Task brief: Find the lines in the records below that contain "computer", and report each of them.

╭──

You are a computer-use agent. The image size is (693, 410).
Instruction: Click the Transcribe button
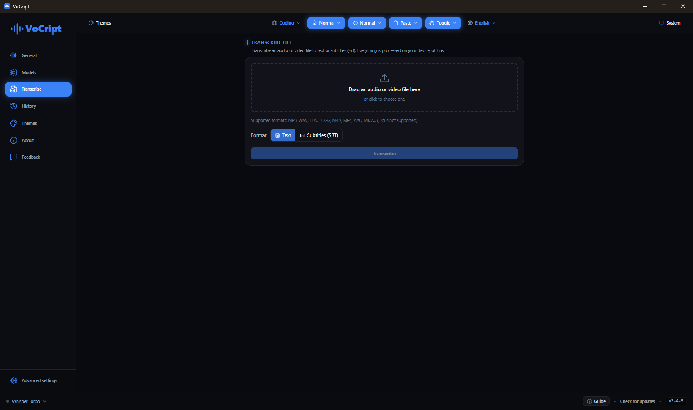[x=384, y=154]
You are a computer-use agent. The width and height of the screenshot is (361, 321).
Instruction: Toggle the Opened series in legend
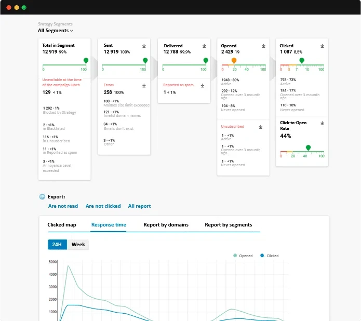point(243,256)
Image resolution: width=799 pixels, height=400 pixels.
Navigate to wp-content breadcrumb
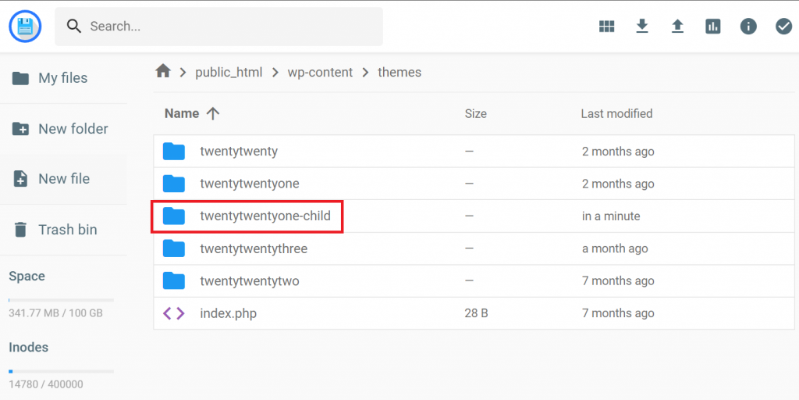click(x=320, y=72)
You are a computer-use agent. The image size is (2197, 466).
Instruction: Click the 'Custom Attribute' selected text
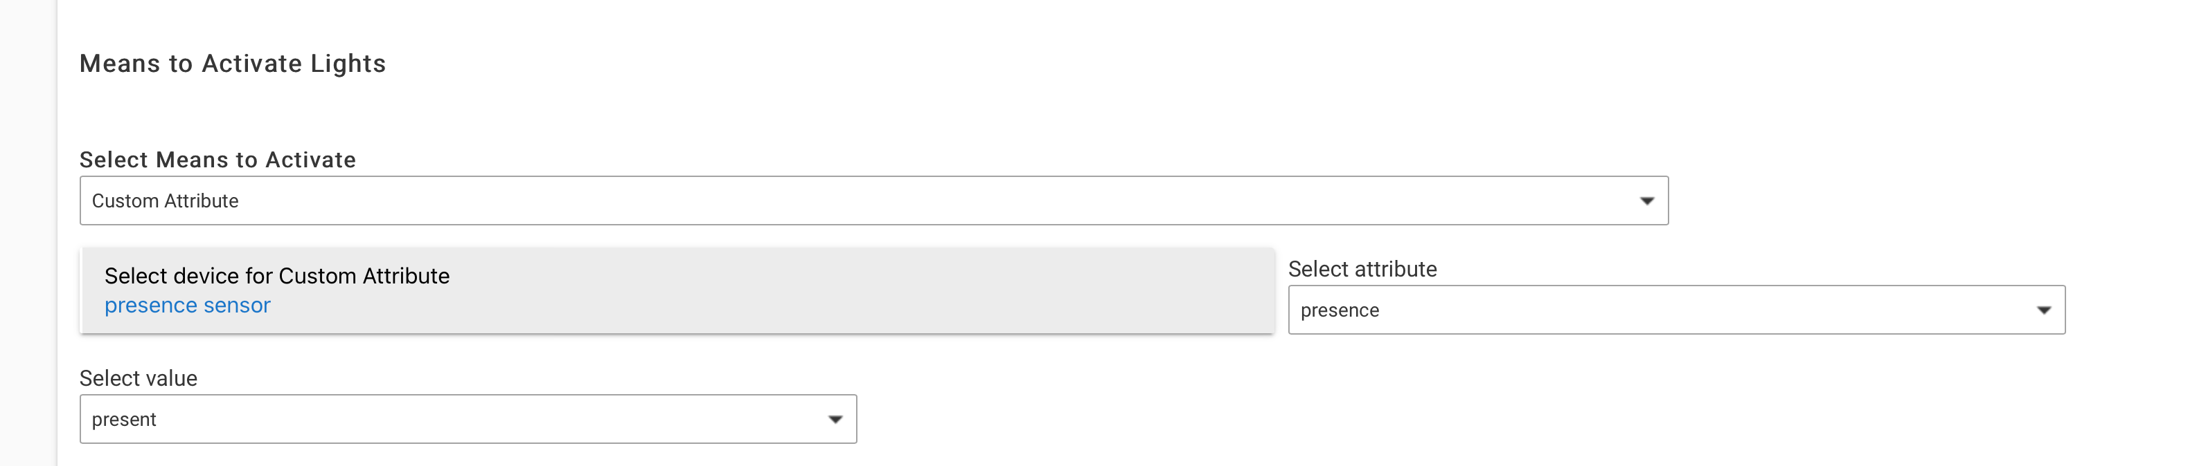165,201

╰──
╭──

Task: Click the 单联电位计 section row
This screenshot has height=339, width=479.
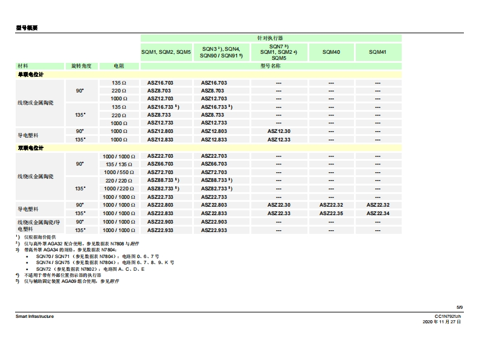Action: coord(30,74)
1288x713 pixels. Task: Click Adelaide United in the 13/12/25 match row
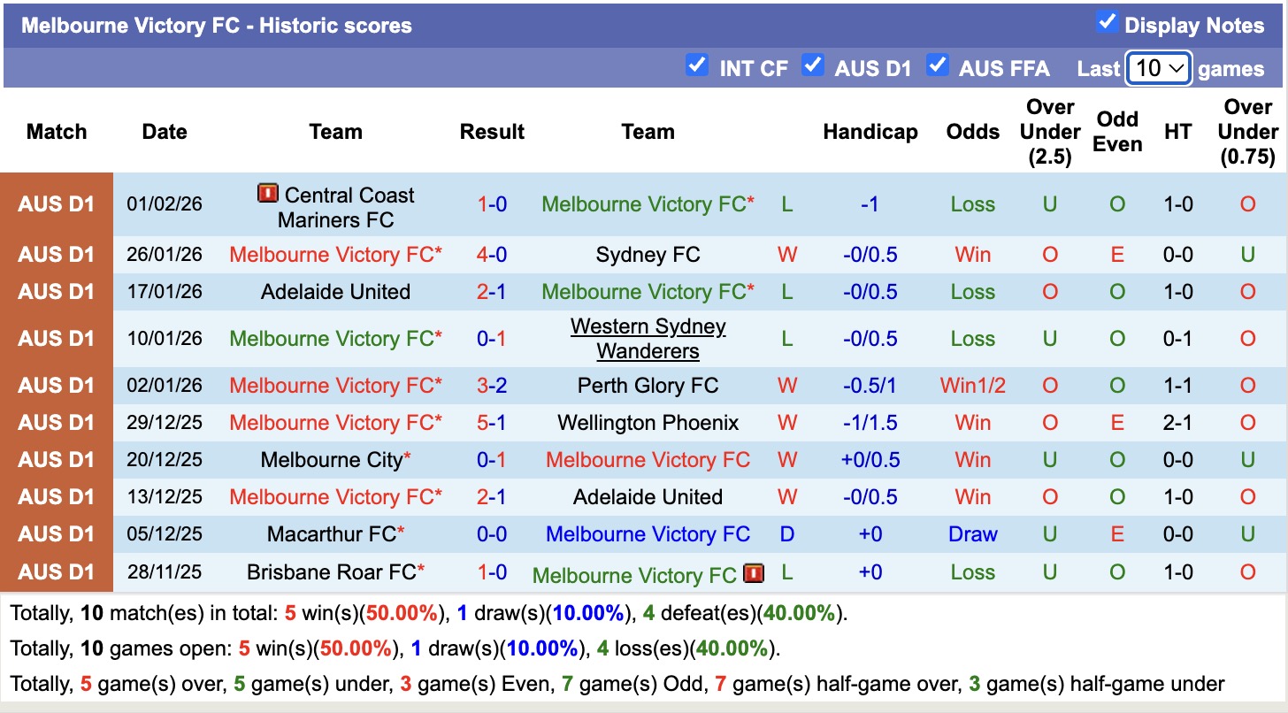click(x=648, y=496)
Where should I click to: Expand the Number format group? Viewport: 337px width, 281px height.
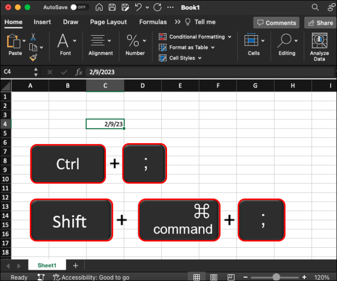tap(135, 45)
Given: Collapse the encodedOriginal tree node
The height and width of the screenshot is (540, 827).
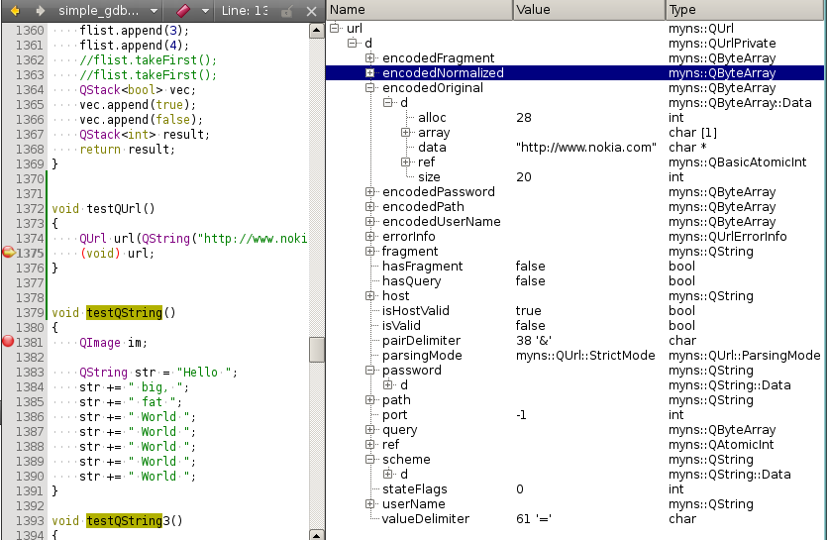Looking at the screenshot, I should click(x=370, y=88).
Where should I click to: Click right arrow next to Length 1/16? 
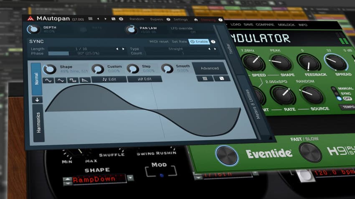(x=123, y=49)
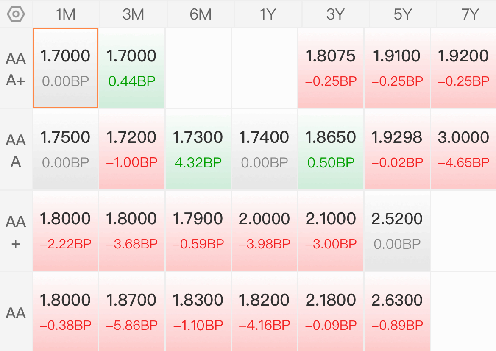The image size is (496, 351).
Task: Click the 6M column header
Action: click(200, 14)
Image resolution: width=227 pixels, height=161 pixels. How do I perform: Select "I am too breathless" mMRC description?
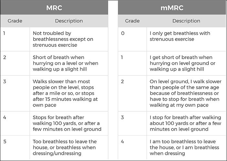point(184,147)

╰──

Exercise result:
You are a computer-use agent. The image size is (693, 410).
You are a computer-use agent. The width and height of the screenshot is (361, 321).
You are a computer-use agent. The image size is (2197, 466).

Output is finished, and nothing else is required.